(DATA PROVIDED Opens)

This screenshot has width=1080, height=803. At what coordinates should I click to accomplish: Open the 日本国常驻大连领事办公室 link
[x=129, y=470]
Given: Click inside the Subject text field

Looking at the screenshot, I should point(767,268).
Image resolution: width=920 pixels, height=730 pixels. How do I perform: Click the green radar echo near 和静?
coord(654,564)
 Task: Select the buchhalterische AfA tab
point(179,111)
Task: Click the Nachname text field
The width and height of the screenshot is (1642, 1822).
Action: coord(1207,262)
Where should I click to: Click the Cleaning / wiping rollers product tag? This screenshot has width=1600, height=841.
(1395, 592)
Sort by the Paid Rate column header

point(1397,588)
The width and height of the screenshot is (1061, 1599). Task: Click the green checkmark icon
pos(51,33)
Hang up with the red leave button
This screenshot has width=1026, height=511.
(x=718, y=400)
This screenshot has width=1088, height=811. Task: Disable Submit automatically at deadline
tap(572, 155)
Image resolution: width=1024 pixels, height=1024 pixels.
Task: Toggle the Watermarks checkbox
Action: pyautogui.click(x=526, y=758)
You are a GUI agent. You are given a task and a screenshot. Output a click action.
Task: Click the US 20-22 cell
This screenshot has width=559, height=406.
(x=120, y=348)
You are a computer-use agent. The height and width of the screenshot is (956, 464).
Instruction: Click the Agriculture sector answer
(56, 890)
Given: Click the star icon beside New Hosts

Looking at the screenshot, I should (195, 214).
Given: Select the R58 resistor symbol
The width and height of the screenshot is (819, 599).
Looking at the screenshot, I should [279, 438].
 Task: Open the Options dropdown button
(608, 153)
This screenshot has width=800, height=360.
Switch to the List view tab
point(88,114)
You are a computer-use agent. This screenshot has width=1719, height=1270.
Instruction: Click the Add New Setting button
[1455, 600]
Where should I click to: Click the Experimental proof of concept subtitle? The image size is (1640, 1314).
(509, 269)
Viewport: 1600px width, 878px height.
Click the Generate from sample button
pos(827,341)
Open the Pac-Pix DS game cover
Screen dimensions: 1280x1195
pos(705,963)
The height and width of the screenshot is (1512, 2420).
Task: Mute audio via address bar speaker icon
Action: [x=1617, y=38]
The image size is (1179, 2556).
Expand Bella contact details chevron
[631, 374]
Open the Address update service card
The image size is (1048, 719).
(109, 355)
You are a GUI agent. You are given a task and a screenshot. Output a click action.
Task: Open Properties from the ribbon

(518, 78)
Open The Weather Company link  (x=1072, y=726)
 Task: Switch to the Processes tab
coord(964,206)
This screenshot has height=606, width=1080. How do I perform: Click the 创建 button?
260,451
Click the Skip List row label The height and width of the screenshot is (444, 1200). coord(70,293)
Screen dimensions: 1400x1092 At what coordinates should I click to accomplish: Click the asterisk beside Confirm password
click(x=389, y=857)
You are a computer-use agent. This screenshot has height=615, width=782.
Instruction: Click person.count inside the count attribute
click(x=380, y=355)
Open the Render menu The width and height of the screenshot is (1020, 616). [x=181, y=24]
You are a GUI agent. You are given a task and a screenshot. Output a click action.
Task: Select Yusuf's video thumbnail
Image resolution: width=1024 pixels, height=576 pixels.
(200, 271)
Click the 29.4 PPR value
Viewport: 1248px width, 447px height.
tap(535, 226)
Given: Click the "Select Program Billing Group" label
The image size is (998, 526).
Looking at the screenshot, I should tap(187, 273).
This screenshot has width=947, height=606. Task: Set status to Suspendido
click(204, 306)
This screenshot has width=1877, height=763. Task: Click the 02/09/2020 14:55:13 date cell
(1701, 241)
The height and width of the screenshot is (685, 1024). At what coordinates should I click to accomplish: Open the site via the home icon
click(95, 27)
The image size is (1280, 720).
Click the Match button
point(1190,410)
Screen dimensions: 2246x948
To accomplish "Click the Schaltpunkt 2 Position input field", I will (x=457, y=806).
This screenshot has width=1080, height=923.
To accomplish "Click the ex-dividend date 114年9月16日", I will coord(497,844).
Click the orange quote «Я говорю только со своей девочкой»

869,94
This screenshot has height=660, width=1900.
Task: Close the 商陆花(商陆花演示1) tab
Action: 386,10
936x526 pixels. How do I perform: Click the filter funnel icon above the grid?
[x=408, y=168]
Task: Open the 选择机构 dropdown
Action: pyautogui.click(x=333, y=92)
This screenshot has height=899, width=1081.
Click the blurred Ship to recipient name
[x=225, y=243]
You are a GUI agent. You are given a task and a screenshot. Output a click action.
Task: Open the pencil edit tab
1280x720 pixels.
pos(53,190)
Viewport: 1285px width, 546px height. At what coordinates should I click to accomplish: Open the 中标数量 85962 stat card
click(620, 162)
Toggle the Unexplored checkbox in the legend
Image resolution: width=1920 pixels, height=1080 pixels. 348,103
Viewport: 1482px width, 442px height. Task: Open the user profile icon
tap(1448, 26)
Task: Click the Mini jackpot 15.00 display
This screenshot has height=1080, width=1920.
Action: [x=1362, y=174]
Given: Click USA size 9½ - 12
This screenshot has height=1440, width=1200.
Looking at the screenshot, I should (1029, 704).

(DATA PROVIDED Closes)

| YOUR GOAL |
A complete, exact copy of the entries above is what is wanted.

| OUTPUT OF THE TASK |
This screenshot has width=1080, height=803. At what coordinates should I click to accomplish: Open the 日本国常驻大连领事办公室 link
[x=129, y=470]
Given: Click inside the Subject text field

Looking at the screenshot, I should point(767,268).
Image resolution: width=920 pixels, height=730 pixels. How do I perform: Click the green radar echo near 和静?
coord(654,564)
 Task: Select the buchhalterische AfA tab
point(179,111)
Task: Click the Nachname text field
The width and height of the screenshot is (1642, 1822).
Action: coord(1207,262)
Where should I click to: Click the Cleaning / wiping rollers product tag? This screenshot has width=1600, height=841.
(1395, 592)
Sort by the Paid Rate column header

point(1397,588)
The width and height of the screenshot is (1061, 1599). Task: Click the green checkmark icon
pos(51,33)
Hang up with the red leave button
This screenshot has width=1026, height=511.
(x=718, y=400)
This screenshot has width=1088, height=811. Task: Disable Submit automatically at deadline
tap(572, 155)
Image resolution: width=1024 pixels, height=1024 pixels.
Task: Toggle the Watermarks checkbox
Action: pyautogui.click(x=526, y=758)
You are a GUI agent. You are given a task and a screenshot. Output a click action.
Task: Click the US 20-22 cell
This screenshot has width=559, height=406.
(x=120, y=348)
You are a computer-use agent. The height and width of the screenshot is (956, 464).
Instruction: Click the Agriculture sector answer
(56, 890)
Given: Click the star icon beside New Hosts

Looking at the screenshot, I should (195, 214).
Given: Select the R58 resistor symbol
The width and height of the screenshot is (819, 599).
Looking at the screenshot, I should [279, 438].
 Task: Open the Options dropdown button
(608, 153)
This screenshot has width=800, height=360.
Switch to the List view tab
point(88,114)
You are a computer-use agent. This screenshot has width=1719, height=1270.
Instruction: Click the Add New Setting button
[1455, 600]
Where should I click to: Click the Experimental proof of concept subtitle? The image size is (1640, 1314).
(509, 269)
Viewport: 1600px width, 878px height.
Click the Generate from sample button
pos(827,341)
Open the Pac-Pix DS game cover
Screen dimensions: 1280x1195
pos(705,963)
The height and width of the screenshot is (1512, 2420).
Task: Mute audio via address bar speaker icon
Action: [x=1617, y=38]
The image size is (1179, 2556).
Expand Bella contact details chevron
[631, 374]
Open the Address update service card
The image size is (1048, 719).
(109, 355)
You are a GUI agent. You are given a task and a screenshot. Output a click action.
Task: Open Properties from the ribbon

(518, 78)
Open The Weather Company link  (x=1072, y=726)
 Task: Switch to the Processes tab
coord(964,206)
This screenshot has height=606, width=1080. How do I perform: Click the 创建 button?
260,451
Click the Skip List row label The height and width of the screenshot is (444, 1200). coord(70,293)
Screen dimensions: 1400x1092 At what coordinates should I click to accomplish: Click the asterisk beside Confirm password
click(x=389, y=857)
You are a computer-use agent. This screenshot has height=615, width=782.
Instruction: Click person.count inside the count attribute
click(x=380, y=355)
Open the Render menu The width and height of the screenshot is (1020, 616). [x=181, y=24]
You are a GUI agent. You are given a task and a screenshot. Output a click action.
Task: Select Yusuf's video thumbnail
Image resolution: width=1024 pixels, height=576 pixels.
(200, 271)
Click the 29.4 PPR value
Viewport: 1248px width, 447px height.
tap(535, 226)
Given: Click the "Select Program Billing Group" label
The image size is (998, 526).
Looking at the screenshot, I should tap(187, 273).
This screenshot has width=947, height=606. Task: Set status to Suspendido
click(204, 306)
This screenshot has width=1877, height=763. Task: Click the 02/09/2020 14:55:13 date cell
(1701, 241)
The height and width of the screenshot is (685, 1024). At what coordinates should I click to accomplish: Open the site via the home icon
click(95, 27)
The image size is (1280, 720).
Click the Match button
point(1190,410)
Screen dimensions: 2246x948
To accomplish "Click the Schaltpunkt 2 Position input field", I will (x=457, y=806).
This screenshot has width=1080, height=923.
To accomplish "Click the ex-dividend date 114年9月16日", I will coord(497,844).
Click the orange quote «Я говорю только со своей девочкой»

869,94
This screenshot has height=660, width=1900.
Task: Close the 商陆花(商陆花演示1) tab
Action: 386,10
936x526 pixels. How do I perform: Click the filter funnel icon above the grid?
[x=408, y=168]
Task: Open the 选择机构 dropdown
Action: pyautogui.click(x=333, y=92)
This screenshot has height=899, width=1081.
Click the blurred Ship to recipient name
[x=225, y=243]
You are a GUI agent. You are given a task and a screenshot. Output a click action.
Task: Open the pencil edit tab
1280x720 pixels.
pos(53,190)
Viewport: 1285px width, 546px height. At what coordinates should I click to accomplish: Open the 中标数量 85962 stat card
click(620, 162)
Toggle the Unexplored checkbox in the legend
Image resolution: width=1920 pixels, height=1080 pixels. 348,103
Viewport: 1482px width, 442px height. Task: Open the user profile icon
tap(1448, 26)
Task: Click the Mini jackpot 15.00 display
This screenshot has height=1080, width=1920.
Action: [x=1362, y=174]
Given: Click USA size 9½ - 12
This screenshot has height=1440, width=1200.
Looking at the screenshot, I should (1029, 704).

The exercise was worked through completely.